The deadly tornado that struck near Oklahoma City late last week had a record-breaking width of 2.6 miles (4 kilometers) and was the second top-of-the-scale EF5 twister to hit the area in less than two weeks, the National Weather Service said Tuesday.
The weather service initially rated Friday’s tornado as an EF3. But the agency upgraded the ranking after surveying damage from the twister, which along with subsequent flooding killed 18 people. The weather service determined that the storm had winds reaching 295 mph (474 kph).
The update means the Oklahoma City area has seen two of the extremely rare EF5 tornadoes in only 11 days. The other hit on May 20, killing 24 people and causing widespread damage.

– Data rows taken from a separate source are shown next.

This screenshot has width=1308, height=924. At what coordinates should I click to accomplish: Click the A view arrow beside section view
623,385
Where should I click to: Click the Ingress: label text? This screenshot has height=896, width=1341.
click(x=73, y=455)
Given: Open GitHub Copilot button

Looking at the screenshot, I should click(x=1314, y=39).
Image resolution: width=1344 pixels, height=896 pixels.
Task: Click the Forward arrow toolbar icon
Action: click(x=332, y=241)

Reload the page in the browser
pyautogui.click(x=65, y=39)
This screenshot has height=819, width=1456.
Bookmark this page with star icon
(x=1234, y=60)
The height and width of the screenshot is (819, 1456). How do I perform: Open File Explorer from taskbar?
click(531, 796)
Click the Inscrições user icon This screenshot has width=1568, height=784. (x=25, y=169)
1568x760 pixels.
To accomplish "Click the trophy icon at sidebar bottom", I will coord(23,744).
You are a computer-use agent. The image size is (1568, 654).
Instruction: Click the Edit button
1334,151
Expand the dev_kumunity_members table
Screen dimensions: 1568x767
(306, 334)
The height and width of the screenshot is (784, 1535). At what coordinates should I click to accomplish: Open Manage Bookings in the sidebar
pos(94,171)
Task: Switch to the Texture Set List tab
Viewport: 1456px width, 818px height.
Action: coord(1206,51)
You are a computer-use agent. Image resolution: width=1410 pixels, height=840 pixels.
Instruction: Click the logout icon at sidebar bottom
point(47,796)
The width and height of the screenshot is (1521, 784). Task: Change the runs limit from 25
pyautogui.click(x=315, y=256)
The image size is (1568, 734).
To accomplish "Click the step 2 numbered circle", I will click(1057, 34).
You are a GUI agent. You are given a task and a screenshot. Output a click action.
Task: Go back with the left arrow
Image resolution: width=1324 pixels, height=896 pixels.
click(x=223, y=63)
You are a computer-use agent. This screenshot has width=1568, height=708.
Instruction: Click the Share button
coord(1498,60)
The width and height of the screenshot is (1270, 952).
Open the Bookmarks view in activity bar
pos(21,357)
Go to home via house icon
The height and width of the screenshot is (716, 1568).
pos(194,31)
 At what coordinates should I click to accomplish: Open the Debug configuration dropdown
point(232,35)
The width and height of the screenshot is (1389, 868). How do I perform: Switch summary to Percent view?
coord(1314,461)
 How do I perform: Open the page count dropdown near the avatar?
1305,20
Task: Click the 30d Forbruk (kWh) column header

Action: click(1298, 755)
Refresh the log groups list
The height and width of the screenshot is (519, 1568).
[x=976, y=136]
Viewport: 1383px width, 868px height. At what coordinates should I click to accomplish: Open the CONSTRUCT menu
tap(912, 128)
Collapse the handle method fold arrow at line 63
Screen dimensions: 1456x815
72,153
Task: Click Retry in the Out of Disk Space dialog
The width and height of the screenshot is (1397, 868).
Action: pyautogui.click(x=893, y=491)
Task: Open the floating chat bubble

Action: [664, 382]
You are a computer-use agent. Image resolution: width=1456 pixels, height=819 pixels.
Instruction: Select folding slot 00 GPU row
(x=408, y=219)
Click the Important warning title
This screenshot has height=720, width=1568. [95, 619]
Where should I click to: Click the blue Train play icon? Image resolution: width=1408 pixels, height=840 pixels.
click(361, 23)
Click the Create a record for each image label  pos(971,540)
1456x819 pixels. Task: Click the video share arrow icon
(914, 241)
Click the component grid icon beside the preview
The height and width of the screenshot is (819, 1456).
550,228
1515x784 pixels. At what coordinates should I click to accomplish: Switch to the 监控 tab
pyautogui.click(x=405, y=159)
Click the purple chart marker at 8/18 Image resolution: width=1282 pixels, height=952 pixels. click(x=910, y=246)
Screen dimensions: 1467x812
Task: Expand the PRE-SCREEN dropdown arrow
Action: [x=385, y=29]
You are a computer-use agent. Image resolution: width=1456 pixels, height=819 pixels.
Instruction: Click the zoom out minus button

Friday’s massive tornado avoided the highly populated areas near and around Oklahoma City, and forecasters said that likely saved lives. When the winds were at their most powerful, no structures were nearby, said chief warning coordination meteorologist Rick Smith with the weather service.
“Any house would have been completely swept clean on the foundation. That’s just my speculation,” Smith said. “We’re looking at extremes … in the rare EF5 category. This in the super rare category because we don’t deal with things like this often.”
Three storm chasers died in Friday’s storm.
Smith said the storm’s wide path – besting a record set in 2004 in Nebraska – would have made the storm hard to recognize up close.
“A two and a half mile wide tornado would not look like a tornado to a lot of people,” Smith said.